- _INPUT DATA_:
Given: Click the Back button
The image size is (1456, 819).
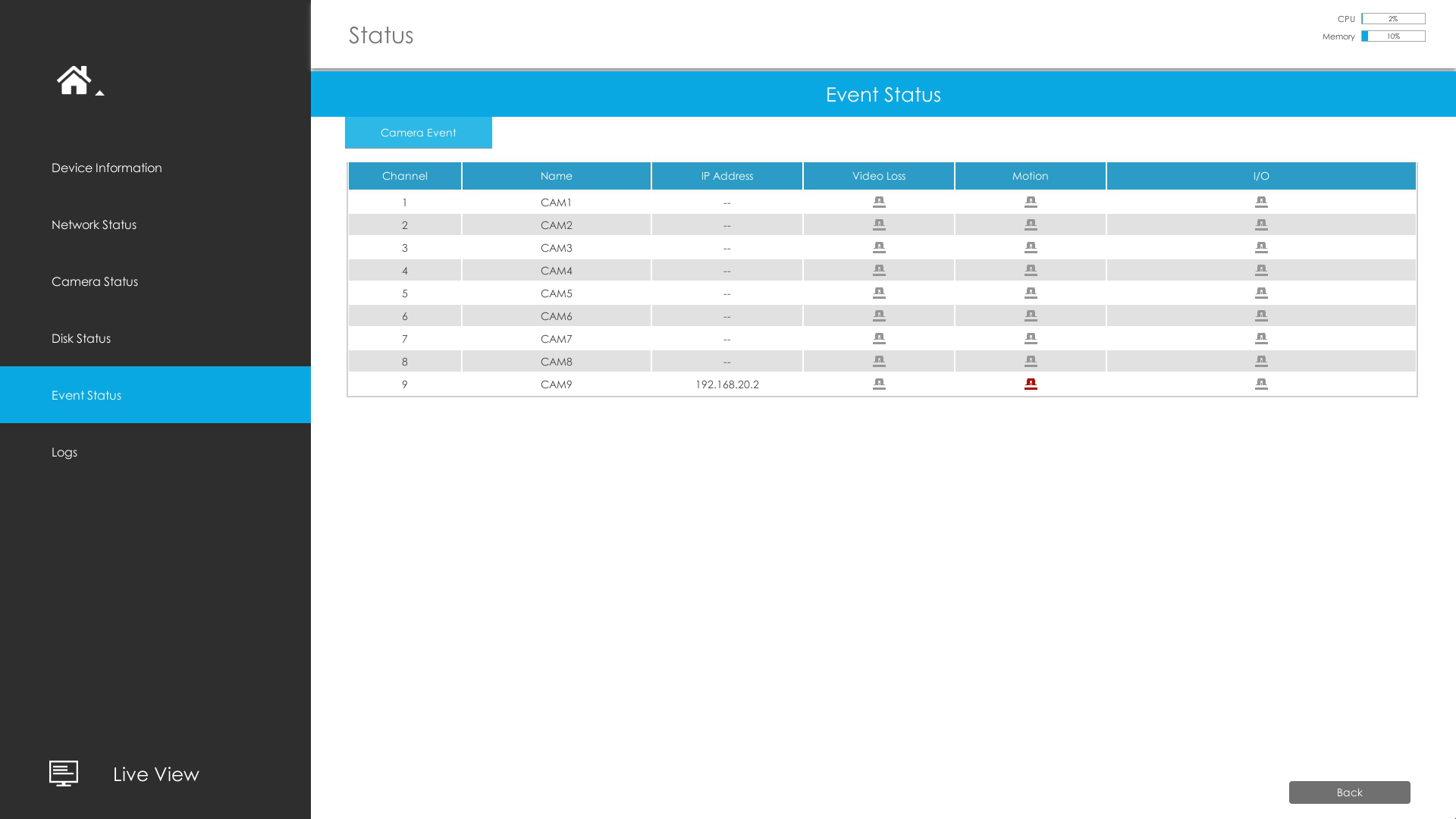Looking at the screenshot, I should click(1349, 792).
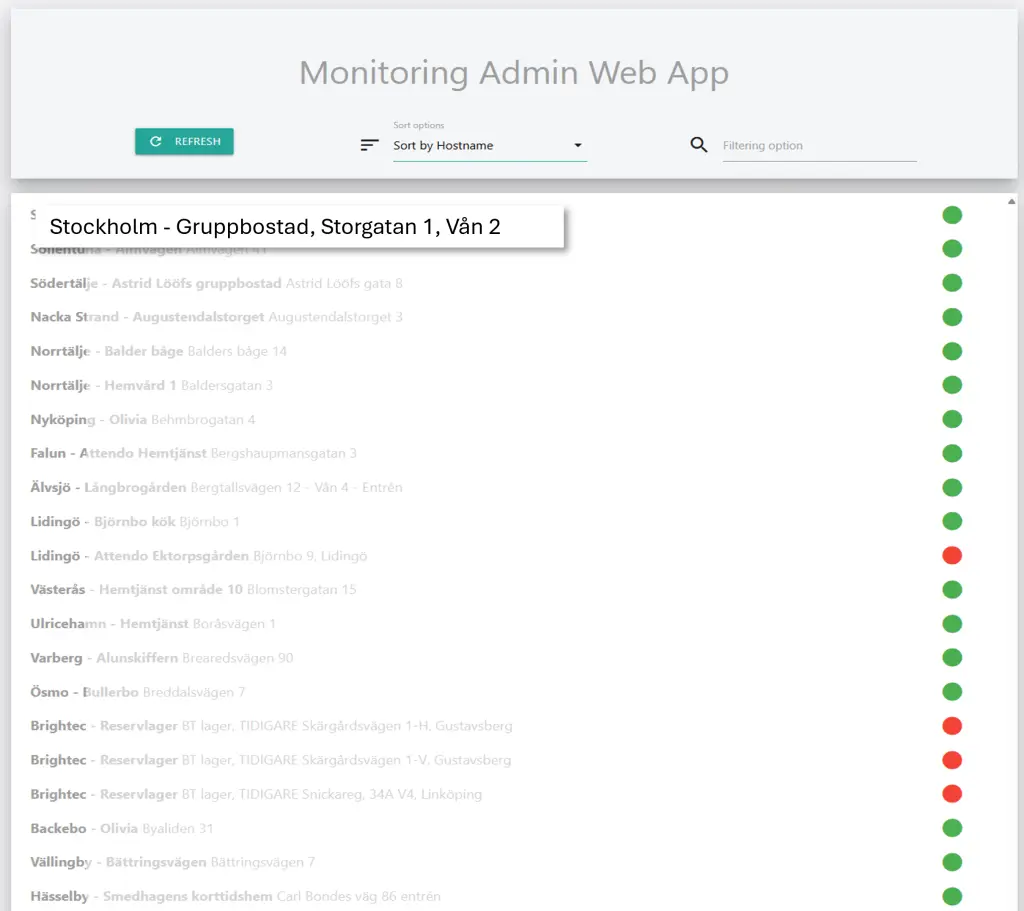
Task: Type in the Filtering option field
Action: point(818,146)
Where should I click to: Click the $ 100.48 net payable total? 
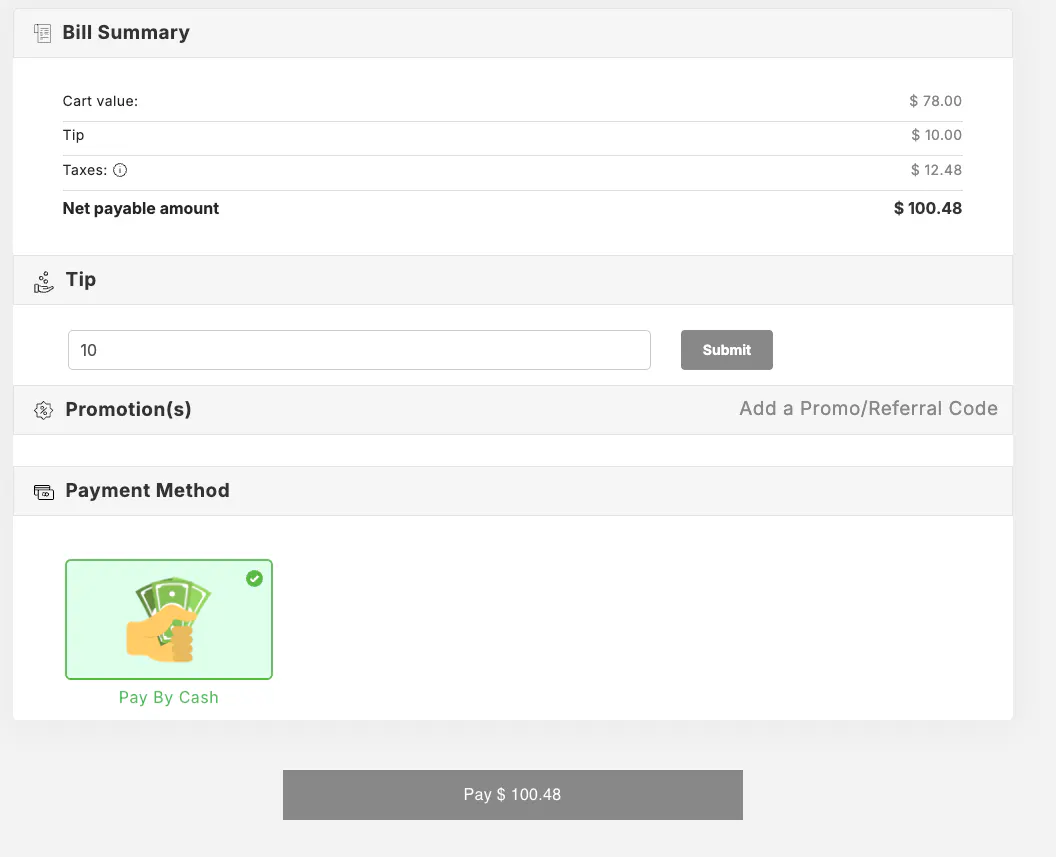click(x=927, y=208)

- _WHAT YOU HAVE TO DO_: Every line from the one with "The image size is (1456, 819)." through the last line of the data must be copied exactly. Leave the pictures out.

- _COMPLETED EXERCISE_:
The image size is (1456, 819).
Looking at the screenshot, I should click(1349, 792).
Task: Type in the Filtering option field
Action: point(818,146)
Where should I click to: Click the $ 100.48 net payable total? 
click(x=927, y=208)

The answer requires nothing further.